MIT researchers develop microscopic implants to treat brain inflammation

MIT RESEARCHERS have developed a hybrid technology to treat a range of neurological and brain-related diseases including stroke and Alzheimer's without the need for invasive surgery.

After more than six years of research, the team, led by associate professor Deblina Sarkar, has developed a technology it calls “circulartronics”, sub-celluar electronic devices fused with biological cells that can travel through the body’s vascular system.

Using the photovoltaic principle of wireless power through optical fields, the circulartronics can travel to targeted areas deep inside the brain.

“This is a platform technology and may be employed to treat multiple brain diseases and mental illnesses,” said Sarkar.

Fixing pain points

The team set out to develop a free-floating electronic implant that could travel through the bloodstream without being attacked by the immune system. To achieve this, they designed circulartronics at a sub-cellular scale – around one-billionth the length of a grain of rice. Each device is built from organic semiconducting polymer layers sandwiched between metallic layers, forming an electronic heterostructure.

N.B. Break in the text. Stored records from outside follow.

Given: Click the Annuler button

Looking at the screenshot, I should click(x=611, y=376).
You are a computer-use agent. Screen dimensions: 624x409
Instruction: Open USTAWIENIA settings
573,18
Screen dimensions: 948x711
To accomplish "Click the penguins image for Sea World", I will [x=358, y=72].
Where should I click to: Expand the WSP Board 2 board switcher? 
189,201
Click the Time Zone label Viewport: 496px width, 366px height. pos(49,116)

These electronic components are then fused with monocytes – immune cells that naturally home in on inflammation – allowing the hybrid devices to navigate the bloodstream and pass through the blood-brain barrier without surgical intervention.

“The living cells camouflage the electronics so that they aren’t attacked by the body’s immune system and they can travel seamlessly through the bloodstream. This also enables them to squeeze through the intact blood-brain barrier without the need to invasively open it.”

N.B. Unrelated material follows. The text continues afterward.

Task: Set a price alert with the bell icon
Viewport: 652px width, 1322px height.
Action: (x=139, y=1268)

In trials on mice, Sarkar’s team demonstrated that the circulartronics could self-implant in targeted brain regions, where clinicians could use an external transmitter to deliver electromagnetic waves that power the devices and stimulate neurons. The tiny size of the circulartronics allows them to coexist with neurons without disrupting normal brain function.

Easing inflammation

Because brain inflammation underlies a range of conditions – from Alzheimer’s and multiple sclerosis to schizophrenia – the researchers believe the technology could have wide-reaching applications. They also see potential for treating glioblastoma, an aggressive brain cancer that produces tumours too small to detect with imaging techniques.

Sarkar says the team is now exploring applications beyond the brain, with plans to begin clinical trials within three years through the launch of their spinout company, Cahira Technologies.